▶ _Problem requirements_
Copy, exactly as written, the lines that begin at the one containing "Viewport: 784px width, 1568px" and end at the one containing "The image size is (1200, 583).". Skip any pictures in the data below.
**** Extracted entries
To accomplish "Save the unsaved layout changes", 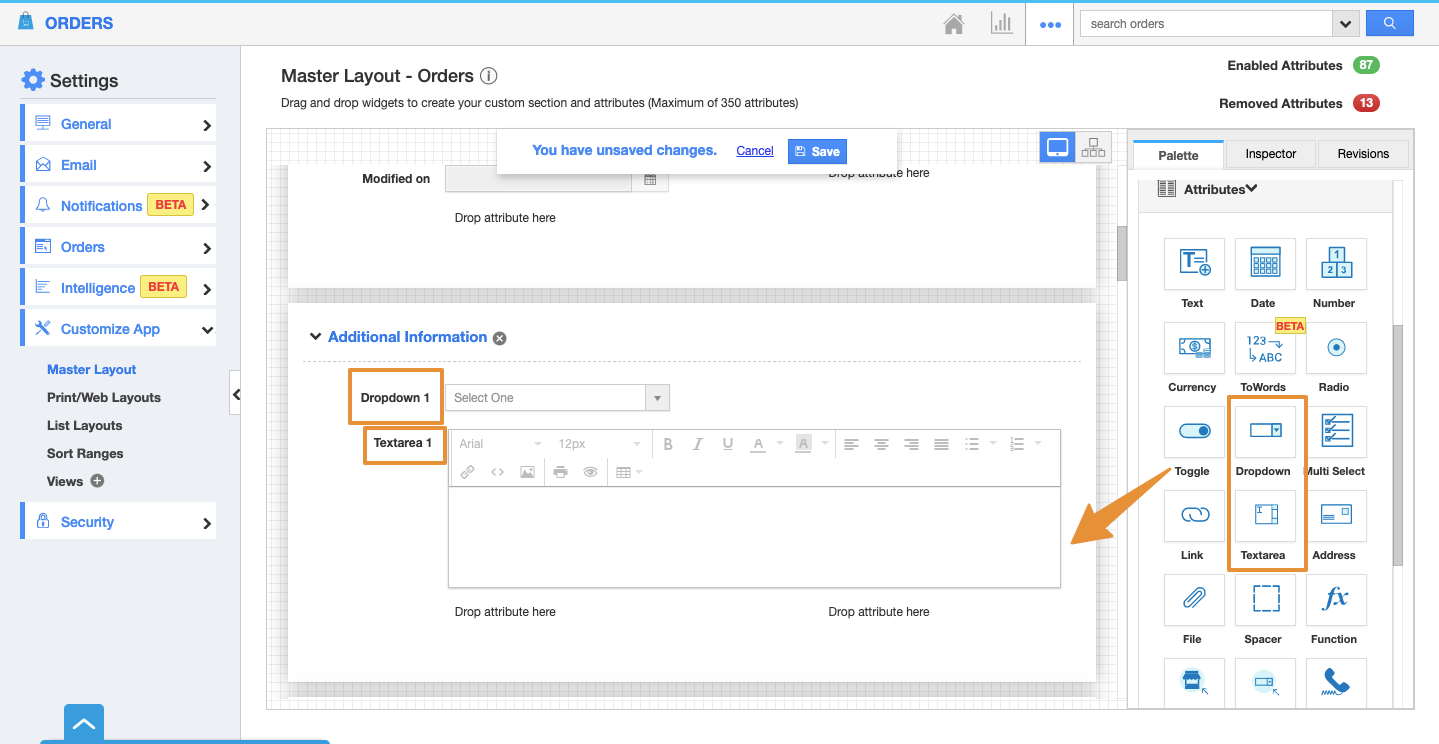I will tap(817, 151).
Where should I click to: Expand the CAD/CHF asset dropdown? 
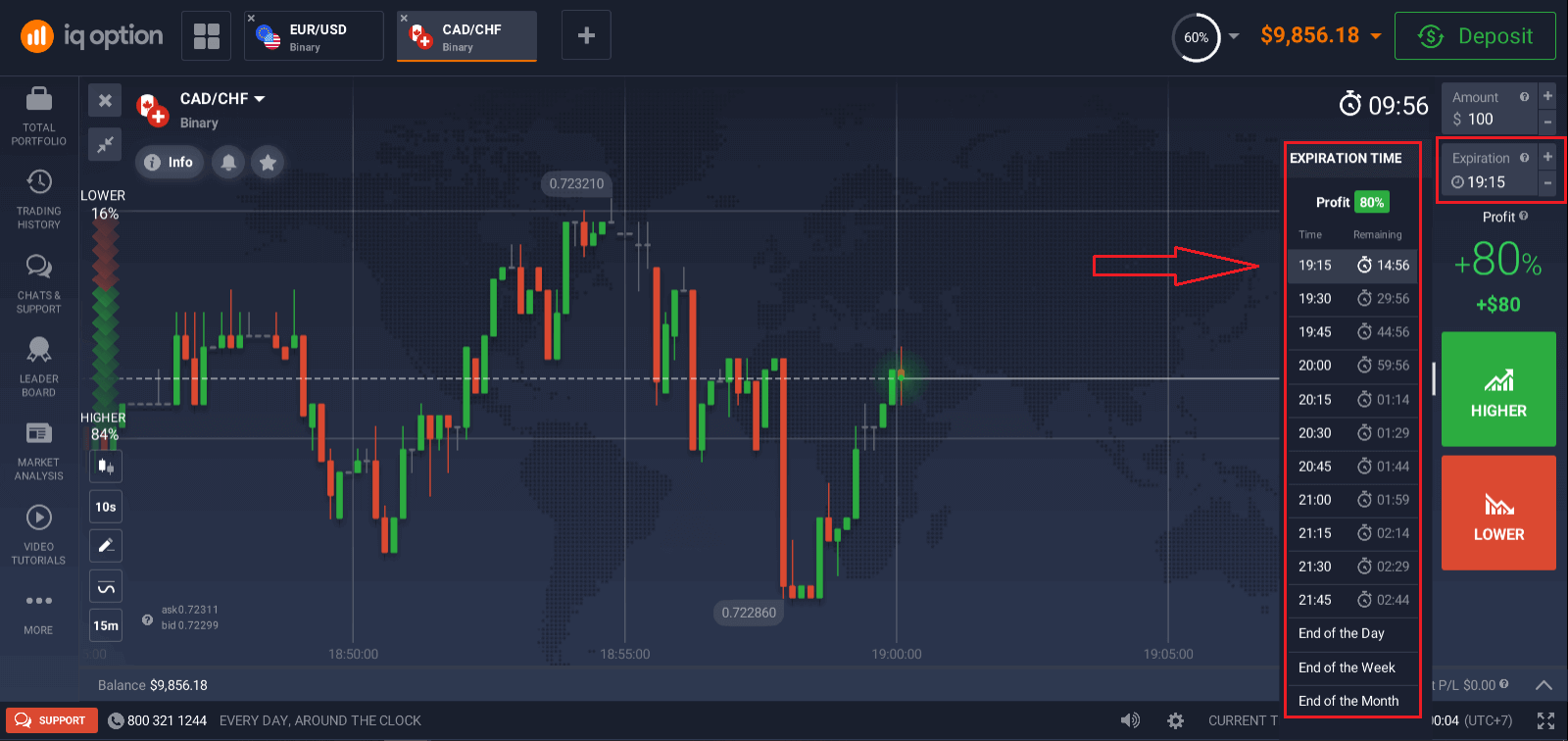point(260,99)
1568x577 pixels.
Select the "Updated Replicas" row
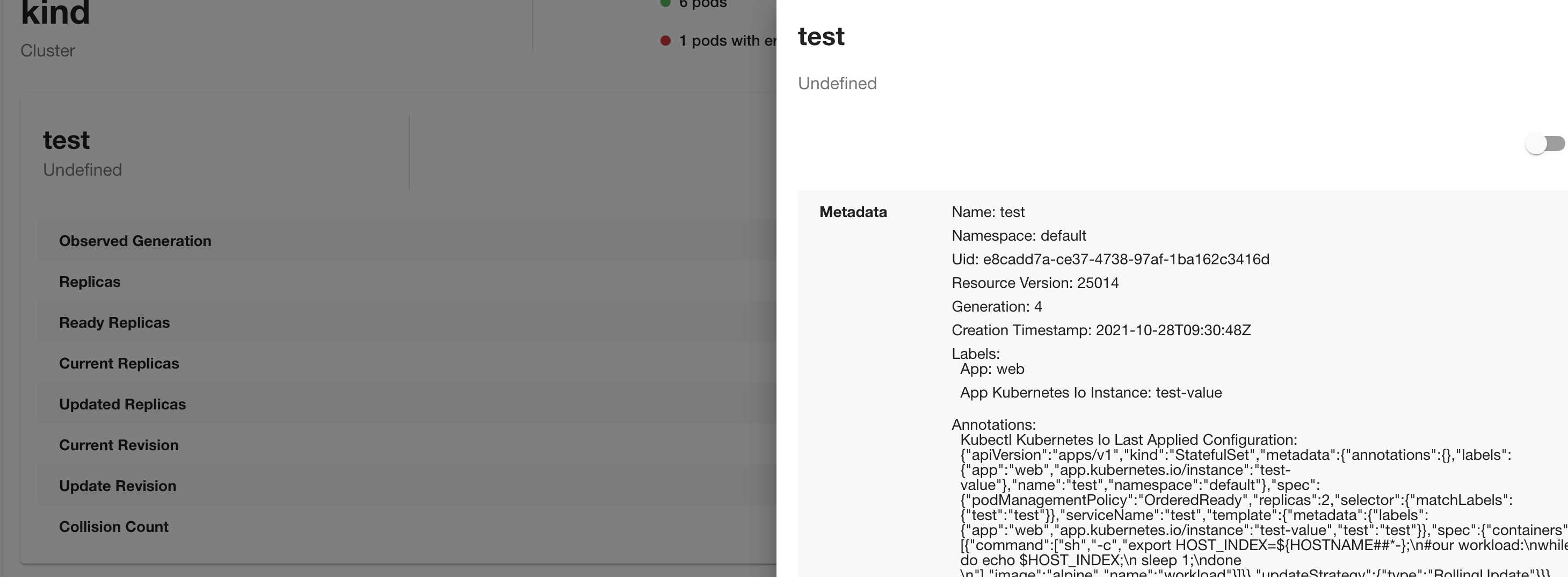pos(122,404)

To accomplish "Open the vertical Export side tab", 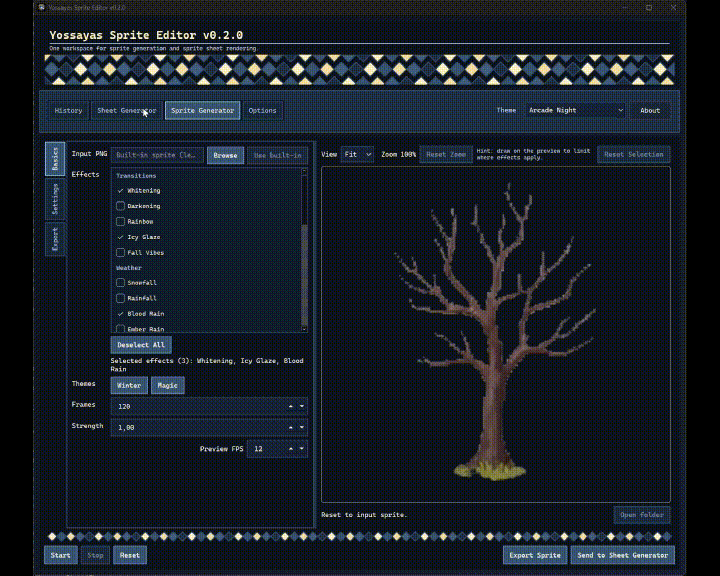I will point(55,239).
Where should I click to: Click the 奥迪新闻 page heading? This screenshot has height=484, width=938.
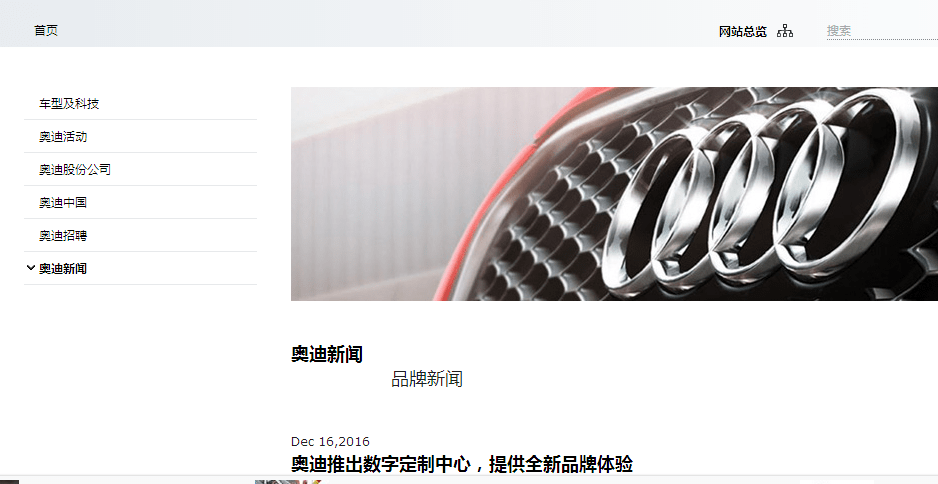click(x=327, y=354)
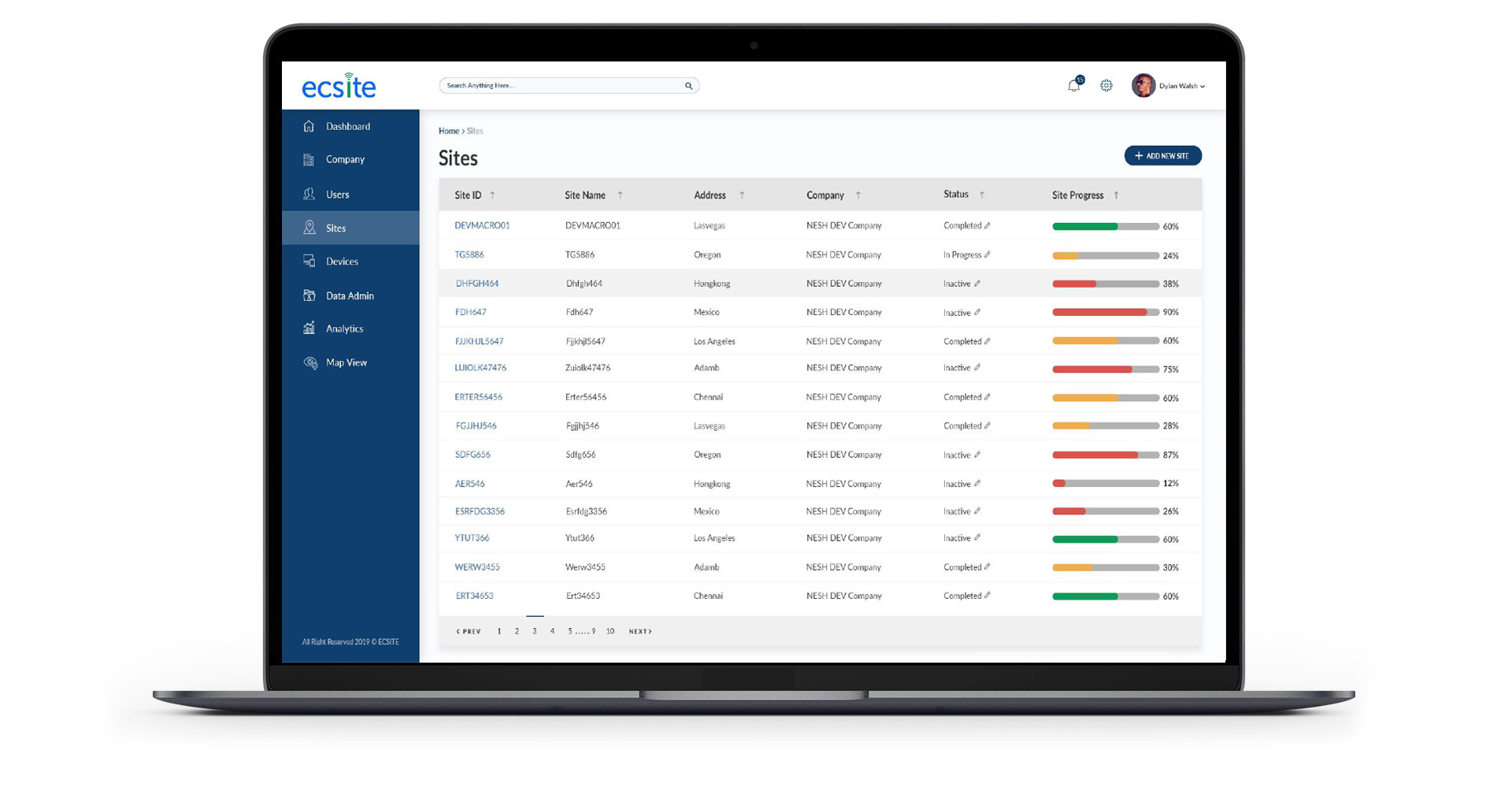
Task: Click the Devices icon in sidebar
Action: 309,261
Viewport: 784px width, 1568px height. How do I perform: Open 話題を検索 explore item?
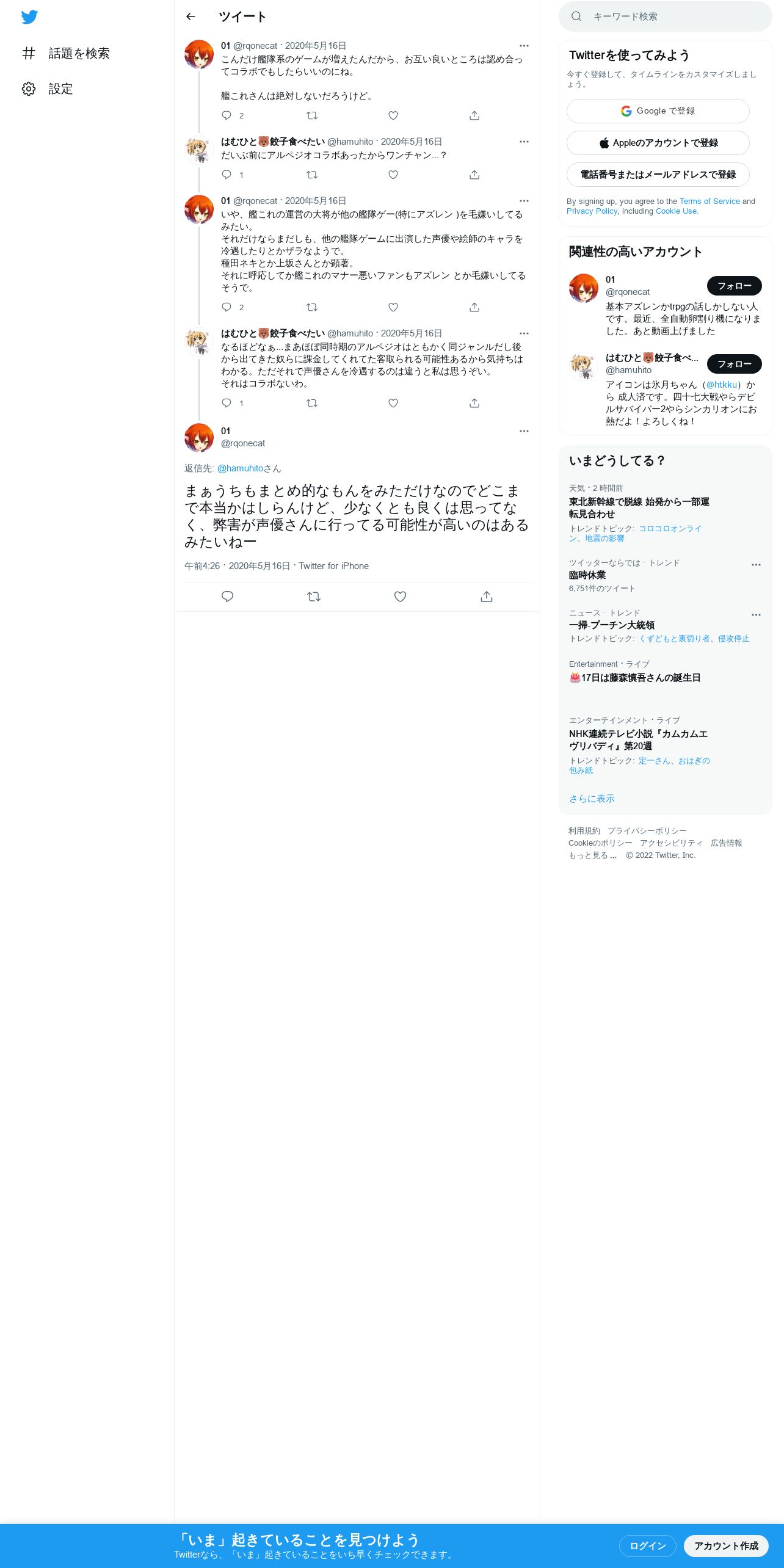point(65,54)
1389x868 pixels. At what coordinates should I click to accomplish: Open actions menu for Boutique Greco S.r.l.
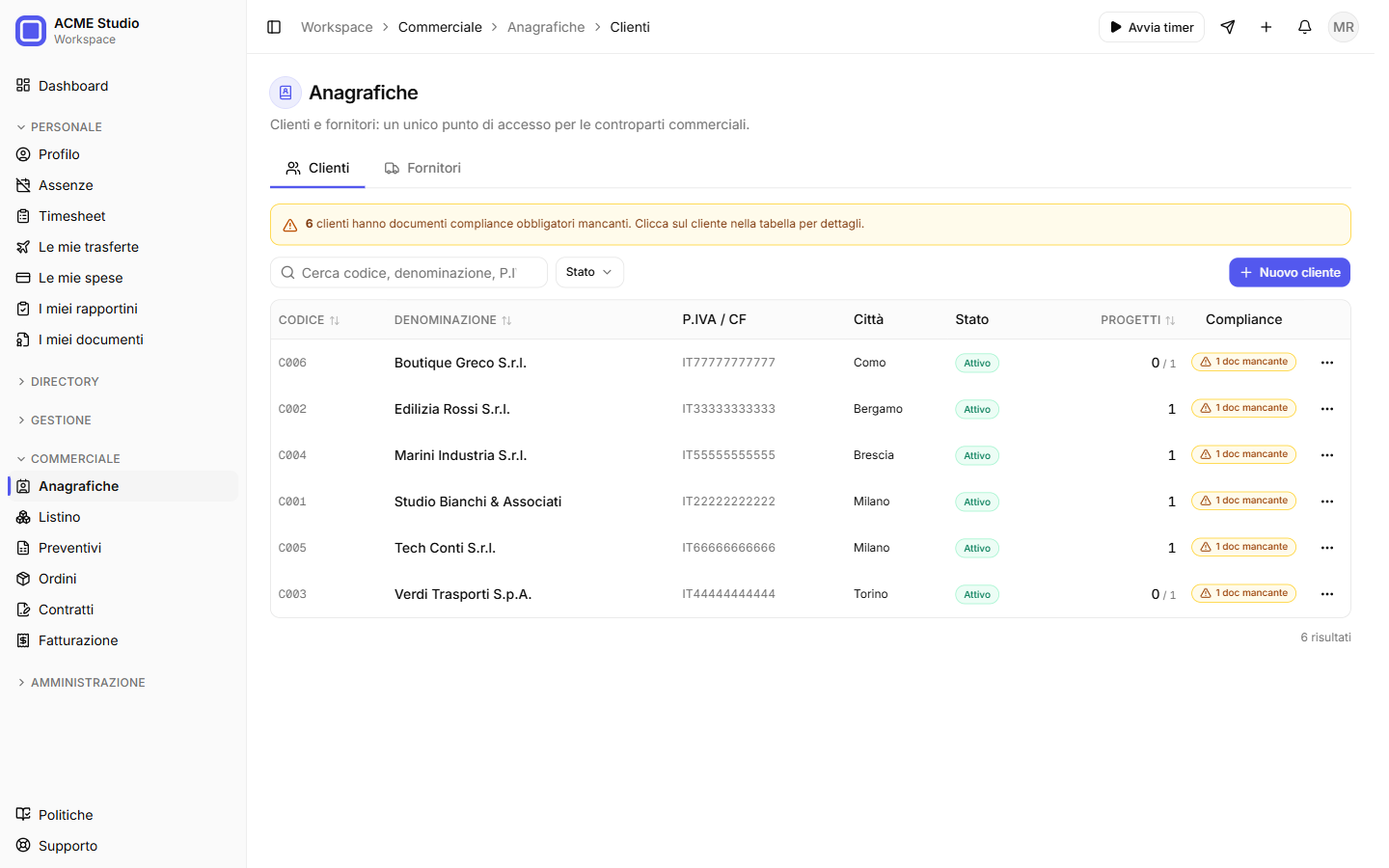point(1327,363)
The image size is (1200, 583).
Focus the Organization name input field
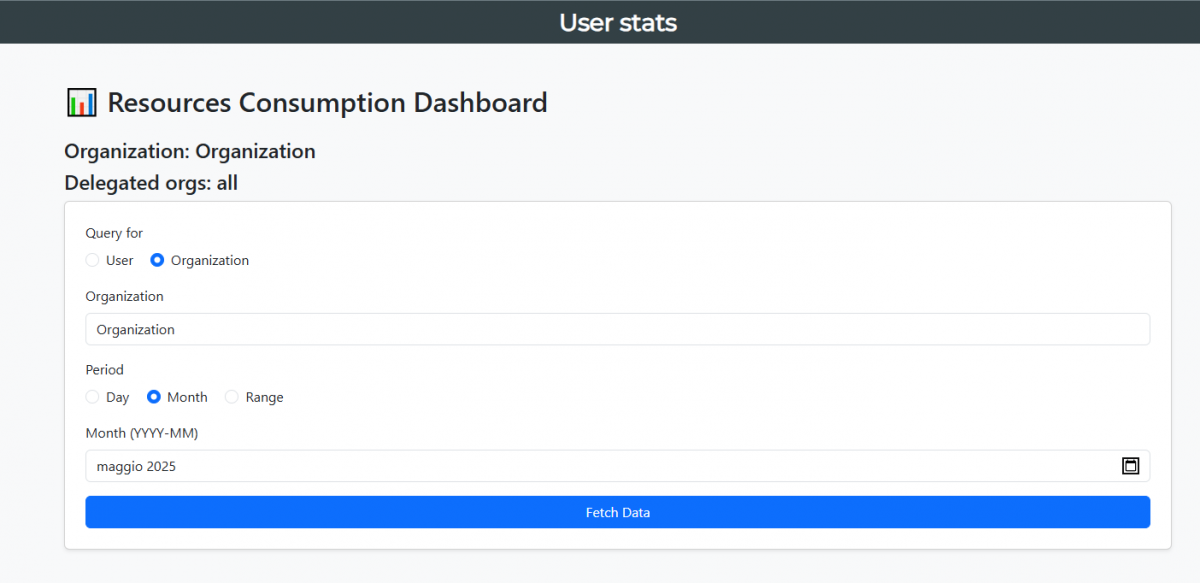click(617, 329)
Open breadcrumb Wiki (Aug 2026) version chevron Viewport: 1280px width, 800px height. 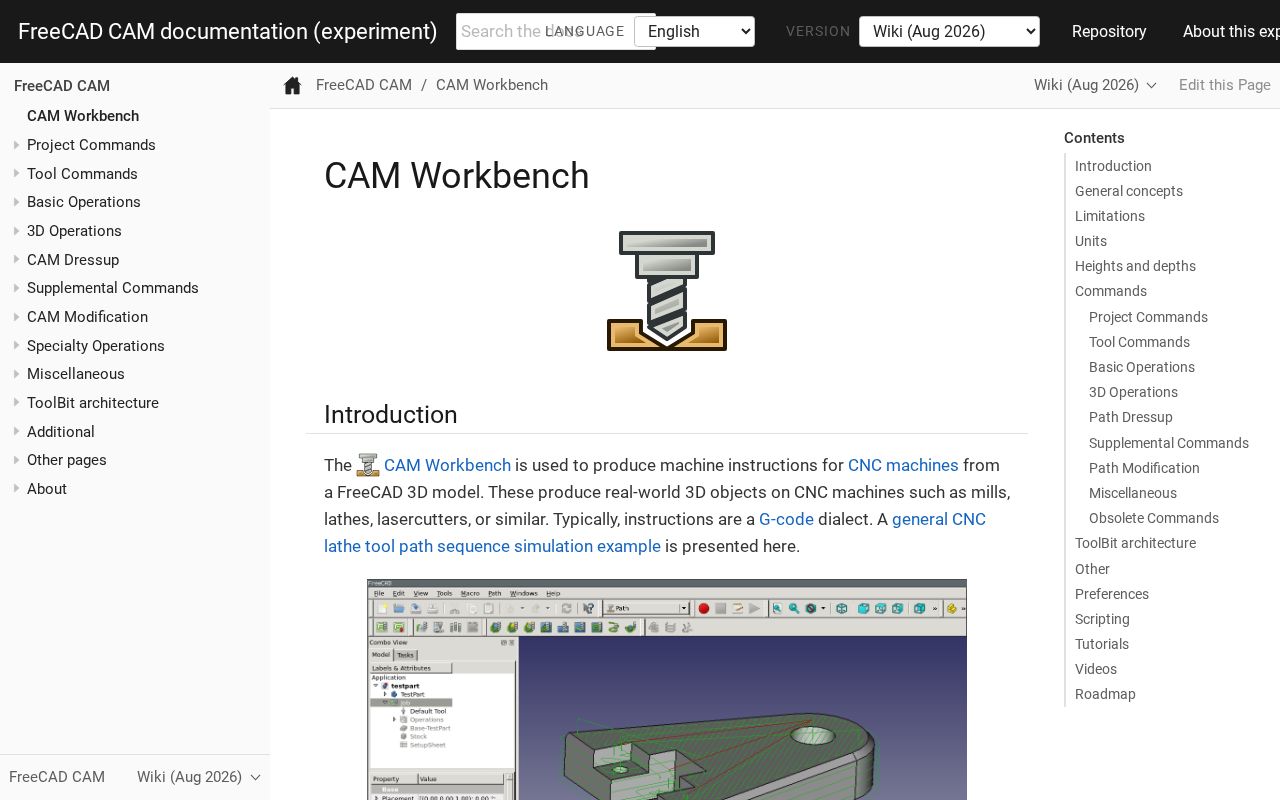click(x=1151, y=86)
********
▶ _Answer space_
Viewport: 784px width, 1568px height. How do I perform: Open 話題を検索 explore item?
point(65,54)
1389x868 pixels. At what coordinates should I click to accomplish: Open actions menu for Boutique Greco S.r.l.
point(1327,363)
The image size is (1200, 583).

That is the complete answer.